*Directions*:
Reproduce, word for word, the lines in the material below starting with the one that has "At what coordinates" and going on through the one that has "Task: Open the #RalphsCoffee hashtag". Leave out all pictures.

*Data records*:
● ● ● ● ●

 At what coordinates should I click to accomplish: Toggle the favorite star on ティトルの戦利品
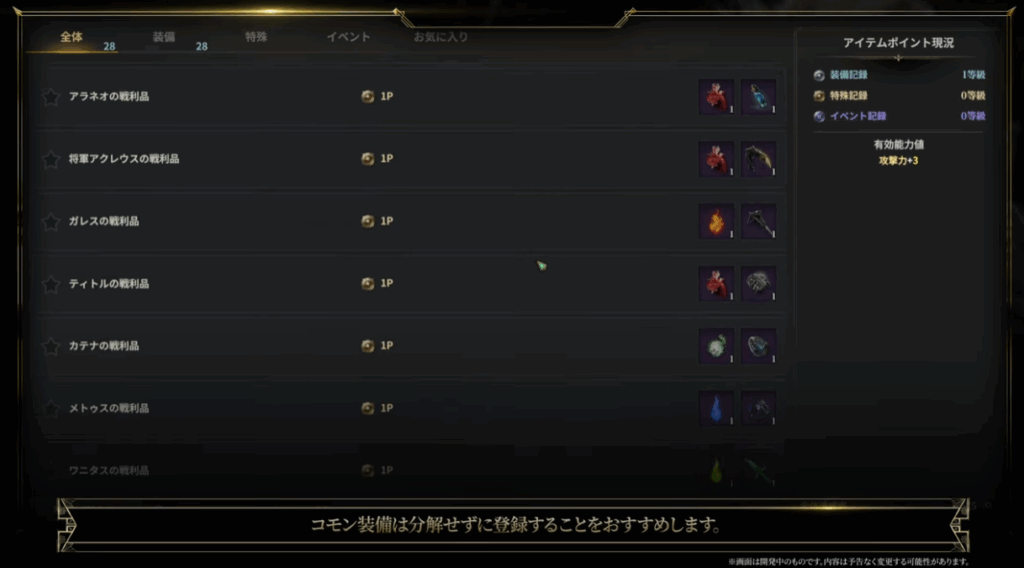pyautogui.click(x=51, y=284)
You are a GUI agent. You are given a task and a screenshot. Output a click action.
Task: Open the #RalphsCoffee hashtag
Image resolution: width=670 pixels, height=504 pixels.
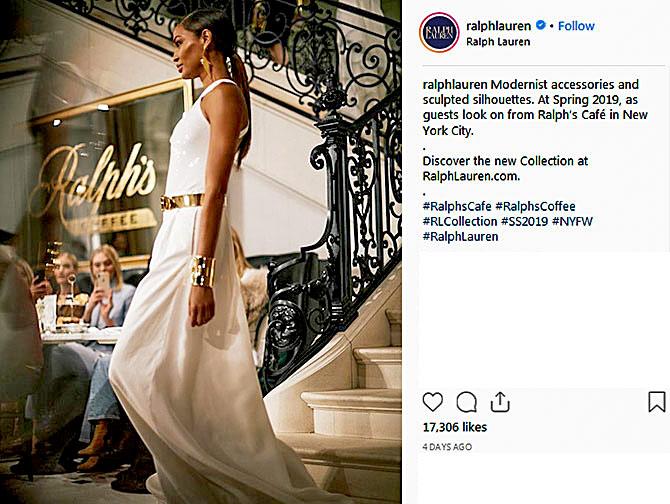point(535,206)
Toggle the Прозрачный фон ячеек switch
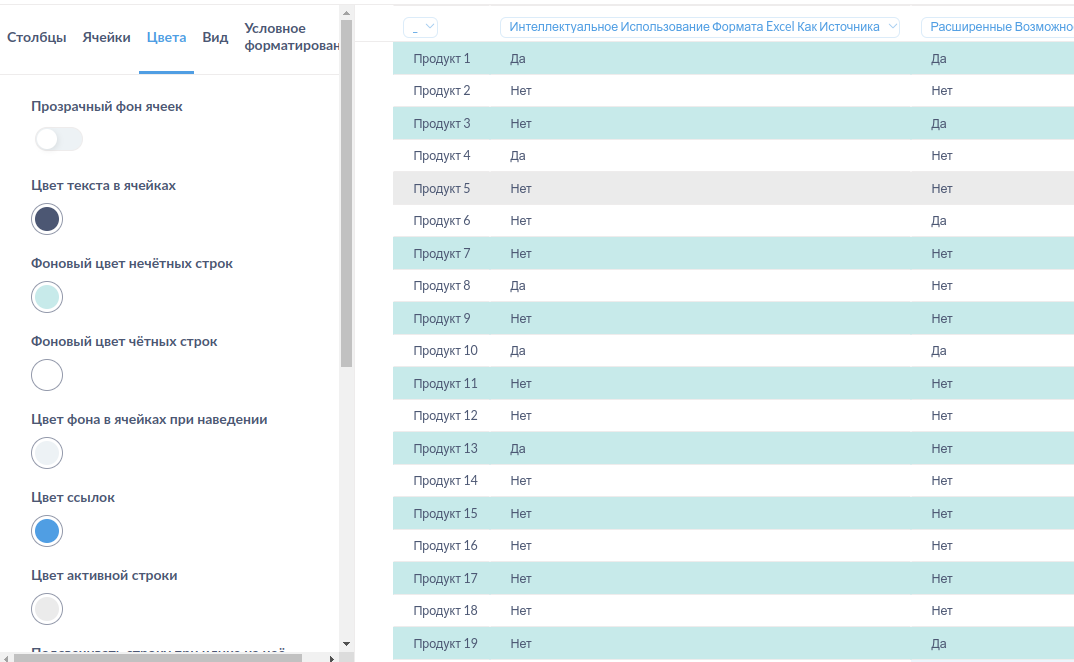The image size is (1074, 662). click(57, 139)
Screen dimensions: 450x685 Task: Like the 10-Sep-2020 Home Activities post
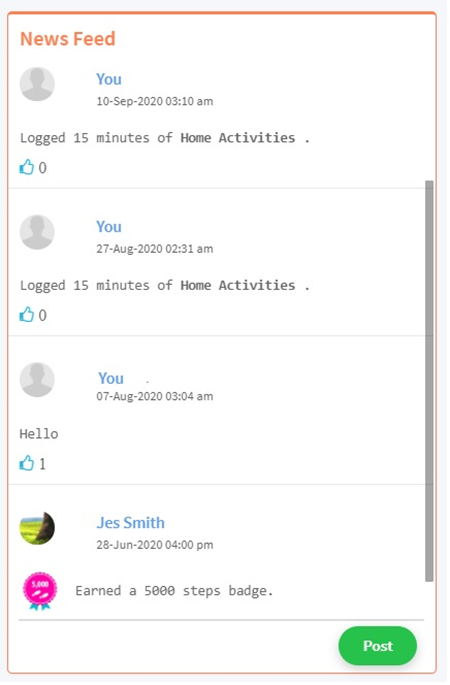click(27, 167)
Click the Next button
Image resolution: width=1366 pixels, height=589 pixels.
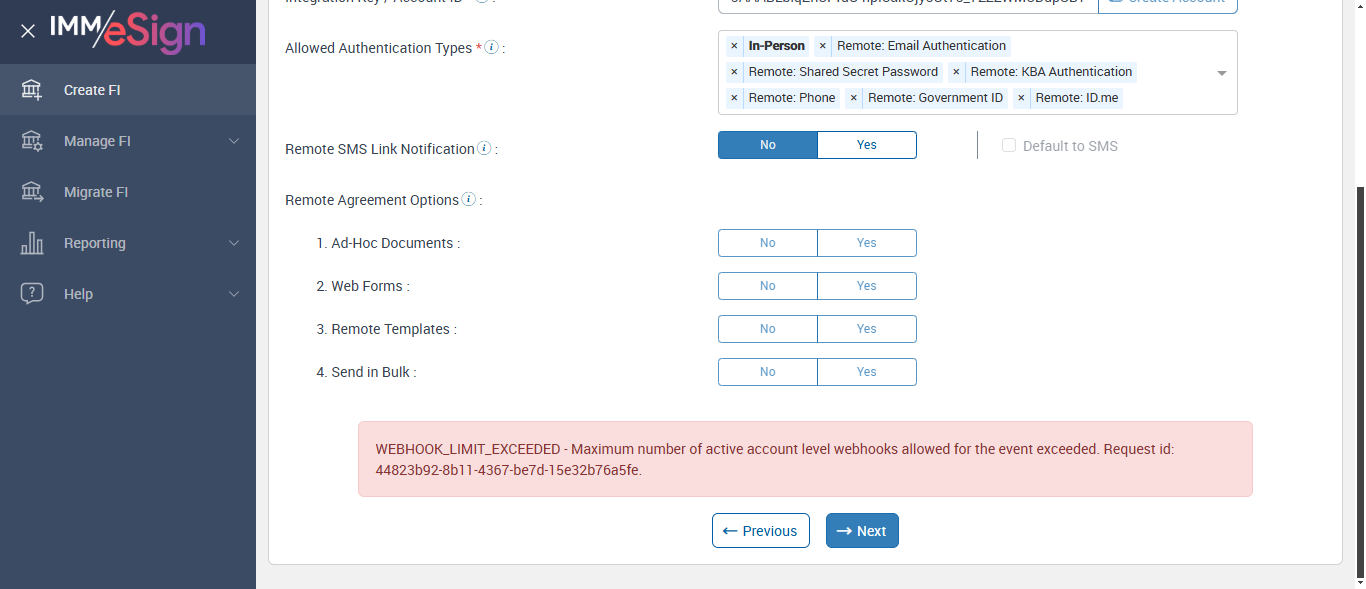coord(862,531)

● ● ● ● ●

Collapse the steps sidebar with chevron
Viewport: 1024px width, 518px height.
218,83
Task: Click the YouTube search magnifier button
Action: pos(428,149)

● ● ● ● ●

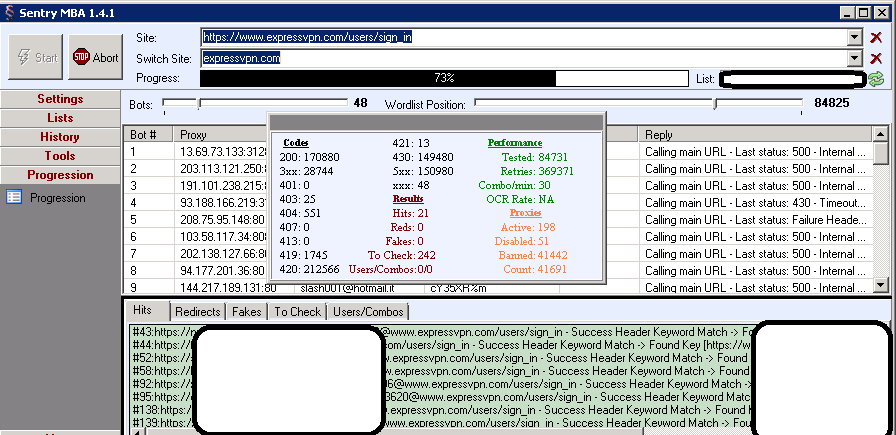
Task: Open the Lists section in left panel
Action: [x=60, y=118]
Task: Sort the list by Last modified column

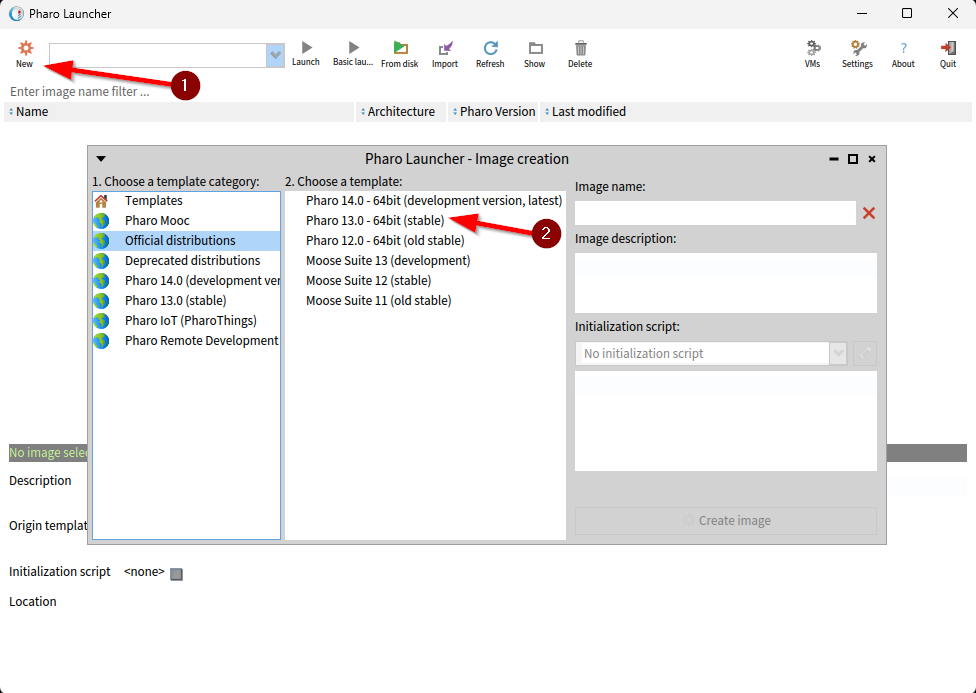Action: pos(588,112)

● ● ● ● ●

*Result*:
 At what coordinates should I click to accomplish: Toggle the favorite star on ティトルの戦利品
pyautogui.click(x=51, y=284)
You are a GUI agent. You are given a task and a screenshot. Output a click action.
Task: Open the #RalphsCoffee hashtag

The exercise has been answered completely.